• 06/07/2025

Sin calentura

Sin calentura

POR GUSTAVO RUCKSCHLOSS

Cuando llega el invierno, comenzamos con las quejas porque el frío no nos gusta. Además, debemos abrigarnos cada día más, y llega un momento en que parecemos un robot, casi no podemos movernos. Pero, si nos sacamos el menor abrigo, ahí no más nos da frío y volvemos a ponerlo. Además hay que subir la calentura del calefón y prender los calefactores. Eso hace que pensemos en la factura criminal que nos llegará después, de energía eléctrica y de gas. Entonces, nos reprimimos y bajamos la regulación…hasta que pasamos frío en la ducha, y, justo no hay nadie a quién pedirle que suba el calefón. Conclusión, subimos todo de nuevo y Dios dirá cómo lo pagaremos.
No es todo feo, porque hay cosas  que nos gustan, como , por ejemplo que nos acerquen una toalla calentita para secarnos, o tomarnos un chocolate caliente, con o sin churros.

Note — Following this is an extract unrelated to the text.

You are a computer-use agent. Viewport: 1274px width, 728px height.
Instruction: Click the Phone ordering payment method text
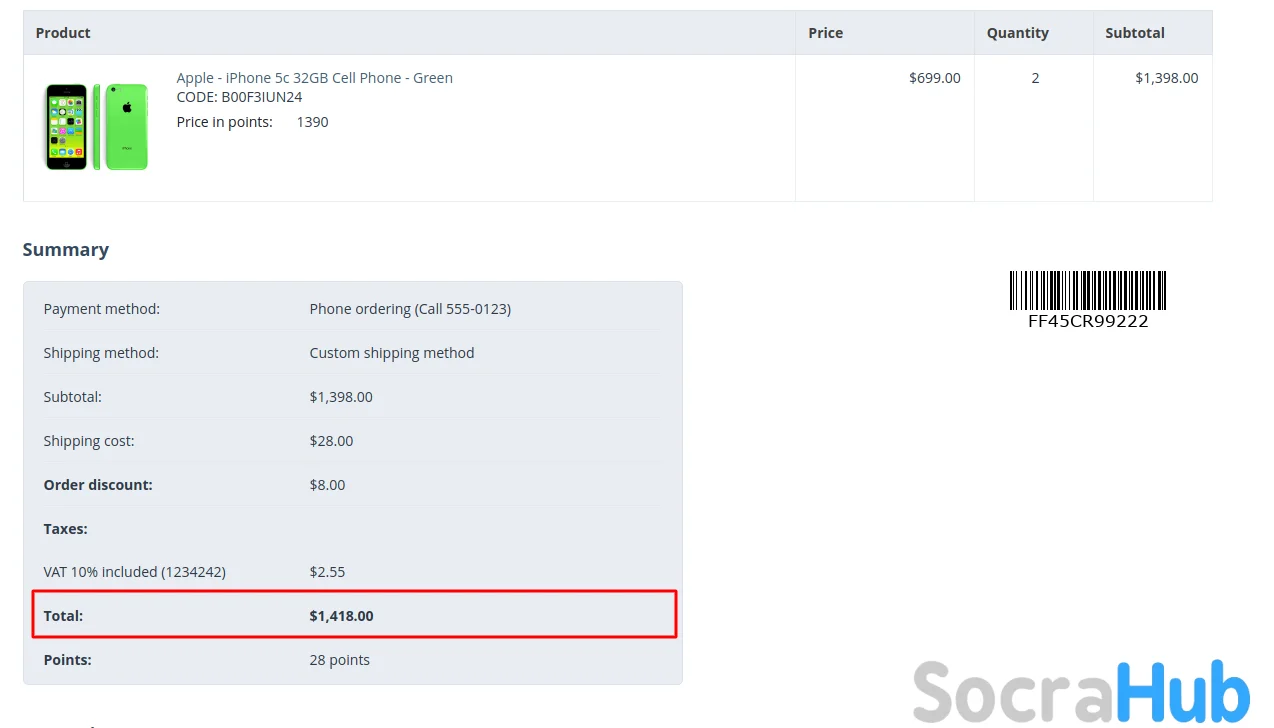click(410, 309)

Hay a quienes les gusta ver televisión dentro de la cama abrigadito. No faltará algún mayor que acostumbre acostarse tomando alguna bebida espirituosa, sola o con un vaso de leche caliente, para dormir bien caliente, diría mi abuelita. Esa abuelita que decía que el invierno era bueno porque mataba a todos los insectos y alimañas y así la primavera aparecía despejada de los indeseables.     – La biología está estudiando qué tipo de inmunidad tienen los políticos y cuñados que, pese a las olas polares, sobreviven –
Entre las cosas lindas está el llegar a casa, muerto de frío, y encontrar un hogar caliente y ser recibido por un lindo abrazo, de esos que tan bien nos hacen a todos.  Tal vez, al terminar de comer, hasta tomemos un carajillo para bajar el contundente guiso que nos sacó el frío y nos mejoró el ánimo.
En el verano vamos a extrañar estas cosas lindas, pero habrán otras alegres y vitales. Mientras, disfrutemos loque sí tenemos ahora, con mitones y gorro de lana, y a pasarla bien.       Como dicen ahora, es cuestión de actitud. Chau.